US Supreme Court Just Blew Up EU-US Data Transfers
The US Supreme Court's recent ruling has jeopardized the legal framework for EU-US data transfers, potentially affecting thousands of companies that rely on mechanisms like Privacy Shield and Standard Contractual Clauses to move personal data across the Atlantic.
Background
- The US Supreme Court rejected the long-standing "Chevron doctrine," which had required courts to defer to federal agencies' interpretations of ambiguous laws. Without it, US privacy safeguards that the EU relied on (like the Data Protection Framework) are far easier to challenge in court.
- This directly affects EU-US data transfers.
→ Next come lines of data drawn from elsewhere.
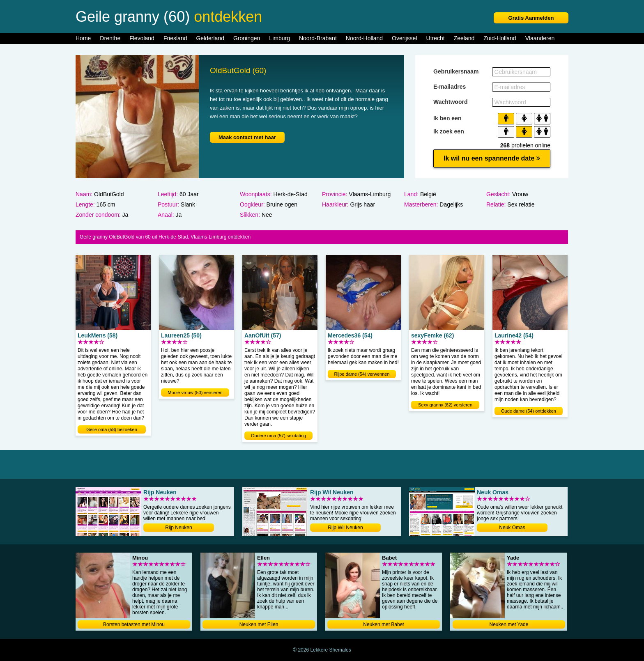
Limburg (279, 38)
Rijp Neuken (178, 528)
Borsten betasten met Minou (134, 624)
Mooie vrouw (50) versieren (195, 392)
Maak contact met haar (247, 137)
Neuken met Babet (383, 624)
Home (83, 38)
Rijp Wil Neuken (345, 528)
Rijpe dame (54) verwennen (361, 374)
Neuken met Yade (509, 624)
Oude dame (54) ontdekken (529, 411)
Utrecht (435, 38)
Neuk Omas (512, 528)
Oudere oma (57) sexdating (278, 436)
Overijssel (404, 38)
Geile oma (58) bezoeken (112, 429)
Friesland (175, 38)
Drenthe (110, 38)
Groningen (246, 38)
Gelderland (210, 38)
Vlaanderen (540, 38)
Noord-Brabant (318, 38)
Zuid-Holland (499, 38)
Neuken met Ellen (259, 624)
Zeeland (464, 38)
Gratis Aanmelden (531, 18)
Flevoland (142, 38)
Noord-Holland (364, 38)
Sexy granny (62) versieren (445, 405)
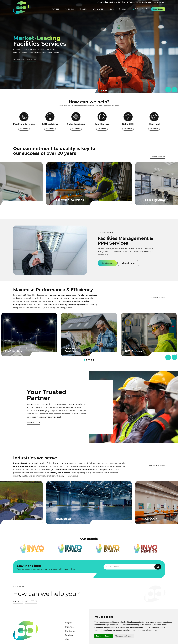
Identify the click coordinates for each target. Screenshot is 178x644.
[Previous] (168, 90)
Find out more (33, 422)
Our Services (19, 59)
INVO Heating (132, 2)
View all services (158, 156)
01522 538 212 (31, 601)
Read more (107, 263)
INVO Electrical (158, 2)
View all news (128, 263)
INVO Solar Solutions (117, 2)
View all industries (156, 466)
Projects (69, 623)
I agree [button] (99, 636)
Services (69, 635)
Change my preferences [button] (124, 636)
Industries (31, 59)
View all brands (158, 298)
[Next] (174, 90)
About (68, 639)
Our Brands (70, 631)
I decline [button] (108, 636)
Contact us (18, 601)
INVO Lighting (102, 2)
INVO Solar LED (145, 2)
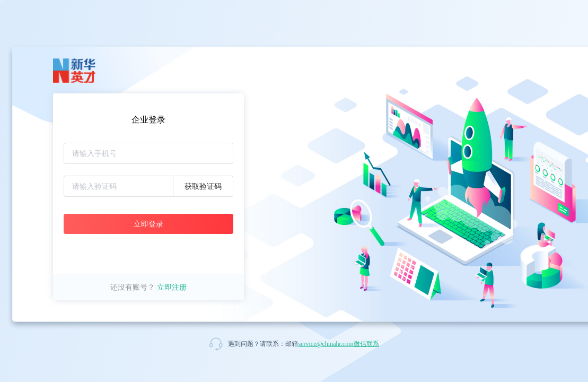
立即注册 (172, 287)
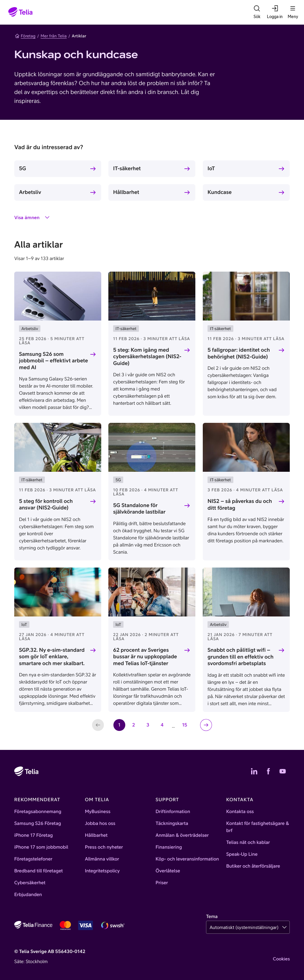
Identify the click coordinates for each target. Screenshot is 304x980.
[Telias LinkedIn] (254, 771)
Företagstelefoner (33, 859)
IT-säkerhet (127, 168)
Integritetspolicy (102, 871)
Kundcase (219, 192)
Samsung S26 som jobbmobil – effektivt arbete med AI (53, 361)
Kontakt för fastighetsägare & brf (258, 827)
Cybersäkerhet (30, 883)
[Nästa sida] (206, 725)
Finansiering (169, 847)
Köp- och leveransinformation (187, 859)
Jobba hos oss (100, 823)
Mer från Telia (54, 36)
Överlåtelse (168, 871)
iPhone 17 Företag (34, 835)
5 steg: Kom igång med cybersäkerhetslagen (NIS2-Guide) (147, 356)
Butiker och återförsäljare (253, 866)
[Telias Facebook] (268, 771)
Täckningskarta (172, 823)
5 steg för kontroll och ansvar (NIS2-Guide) (46, 504)
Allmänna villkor (102, 859)
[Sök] (257, 12)
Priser (162, 883)
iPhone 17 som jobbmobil (41, 847)
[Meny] (293, 12)
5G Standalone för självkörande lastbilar (139, 509)
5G (22, 168)
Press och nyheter (104, 847)
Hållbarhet (126, 192)
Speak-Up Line (242, 854)
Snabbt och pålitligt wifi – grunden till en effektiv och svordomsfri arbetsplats (240, 656)
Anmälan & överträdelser (182, 835)
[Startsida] (20, 12)
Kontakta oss (240, 811)
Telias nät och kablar (248, 842)
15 (186, 727)
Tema (212, 916)
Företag (25, 36)
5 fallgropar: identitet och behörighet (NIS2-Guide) (238, 353)
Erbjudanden (28, 895)
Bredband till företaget (38, 871)
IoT (211, 168)
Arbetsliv (30, 192)
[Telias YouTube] (283, 771)
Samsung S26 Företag (38, 823)
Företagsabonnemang (38, 811)
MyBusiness (98, 811)
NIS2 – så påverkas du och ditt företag (240, 504)
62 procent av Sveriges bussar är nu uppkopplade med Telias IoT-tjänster (145, 656)
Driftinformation (173, 811)
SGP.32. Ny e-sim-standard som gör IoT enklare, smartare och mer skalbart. (52, 656)
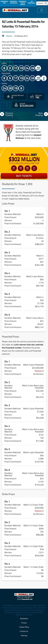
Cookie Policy (24, 627)
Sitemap (24, 635)
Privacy (24, 622)
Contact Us (24, 631)
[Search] (42, 3)
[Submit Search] (46, 3)
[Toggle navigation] (42, 10)
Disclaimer (24, 618)
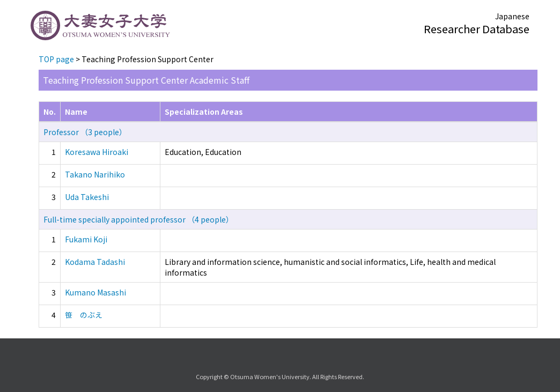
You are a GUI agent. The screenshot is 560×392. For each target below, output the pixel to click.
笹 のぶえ (84, 315)
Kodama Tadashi (95, 262)
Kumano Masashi (95, 292)
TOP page (56, 59)
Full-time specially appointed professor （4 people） (138, 219)
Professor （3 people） (85, 132)
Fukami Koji (86, 239)
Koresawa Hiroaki (97, 152)
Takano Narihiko (95, 174)
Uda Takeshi (87, 197)
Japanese (512, 16)
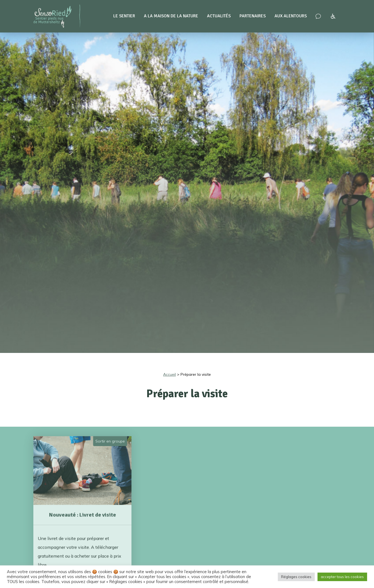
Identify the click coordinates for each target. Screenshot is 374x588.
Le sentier (124, 16)
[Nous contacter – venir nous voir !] (318, 16)
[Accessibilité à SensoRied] (333, 16)
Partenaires (252, 16)
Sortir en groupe (110, 434)
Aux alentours (290, 16)
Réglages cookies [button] (296, 577)
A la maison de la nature (171, 16)
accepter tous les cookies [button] (342, 577)
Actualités (219, 16)
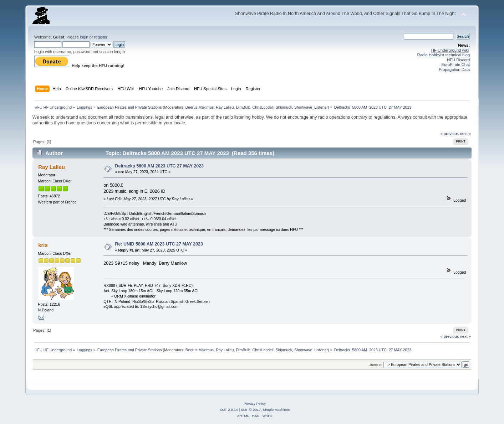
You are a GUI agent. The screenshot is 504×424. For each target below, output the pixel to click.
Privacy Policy (255, 403)
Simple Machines (276, 409)
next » (465, 134)
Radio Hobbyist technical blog (444, 55)
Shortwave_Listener (311, 107)
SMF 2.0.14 (229, 409)
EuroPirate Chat (456, 64)
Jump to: (376, 364)
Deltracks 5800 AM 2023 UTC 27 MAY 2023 (159, 166)
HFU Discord (458, 60)
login (84, 37)
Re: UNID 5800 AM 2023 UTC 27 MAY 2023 (159, 244)
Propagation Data (454, 69)
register (101, 37)
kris (43, 245)
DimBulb (243, 107)
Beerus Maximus (199, 107)
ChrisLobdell (263, 107)
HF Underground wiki (450, 50)
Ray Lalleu (225, 107)
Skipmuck (284, 107)
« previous (450, 134)
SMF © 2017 (251, 409)
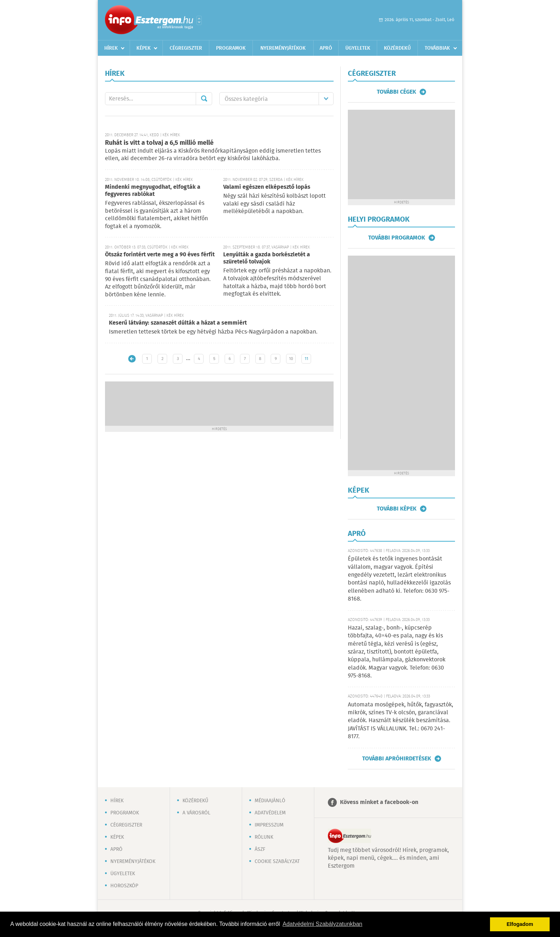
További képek (397, 509)
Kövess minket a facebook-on (379, 802)
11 (306, 359)
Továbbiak (437, 48)
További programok (397, 238)
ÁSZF (260, 849)
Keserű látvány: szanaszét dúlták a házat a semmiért (178, 323)
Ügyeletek (358, 48)
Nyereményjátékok (283, 48)
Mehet (204, 99)
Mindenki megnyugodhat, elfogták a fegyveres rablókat (152, 191)
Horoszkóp (124, 886)
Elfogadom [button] (520, 924)
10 (291, 359)
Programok (231, 48)
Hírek (111, 48)
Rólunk (264, 837)
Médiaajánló (270, 801)
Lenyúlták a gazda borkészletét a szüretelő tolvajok (267, 258)
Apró (326, 48)
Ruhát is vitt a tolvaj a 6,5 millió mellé (159, 143)
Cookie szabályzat (277, 861)
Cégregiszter (186, 48)
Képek (143, 48)
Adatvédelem (270, 813)
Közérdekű (397, 48)
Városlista (199, 20)
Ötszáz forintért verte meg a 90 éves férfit (160, 255)
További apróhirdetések (397, 758)
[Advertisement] (219, 403)
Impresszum (269, 825)
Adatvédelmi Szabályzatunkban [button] (322, 924)
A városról (196, 813)
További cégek (396, 92)
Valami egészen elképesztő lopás (267, 187)
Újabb (132, 359)
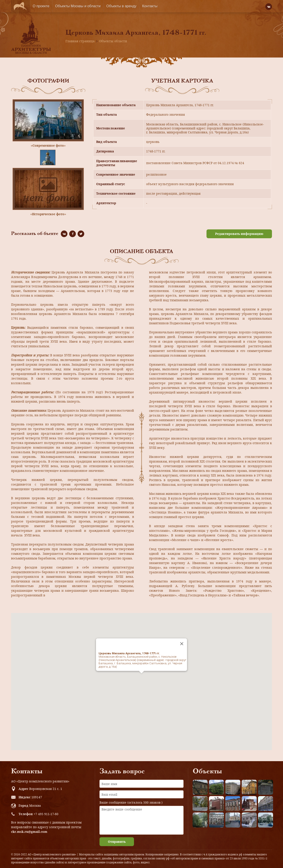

European companies sending personal data to the US need a legal basis (e.g., "Standard Contractual Clauses" or the new "Data Privacy Framework"). If those US protections are now legally fragile, EU regulators may rule that transfers lack "essentially equivalent" protection—potentially blocking them.
- The non-profit organisation noyb.eu (led by privacy activist Max Schrems) has a long history of litigating EU-US data flows. They previously overturned the "Safe Harbor" and "Privacy Shield" agreements at the EU Court of Justice (the "Schrems I" and "Schrems II" rulings).
- This ruling does not change EU law directly, but it undermines the US legal commitments that the European Commission relied on when approving the current transfer framework, making a third challenge ("Schrems III") more likely to succeed.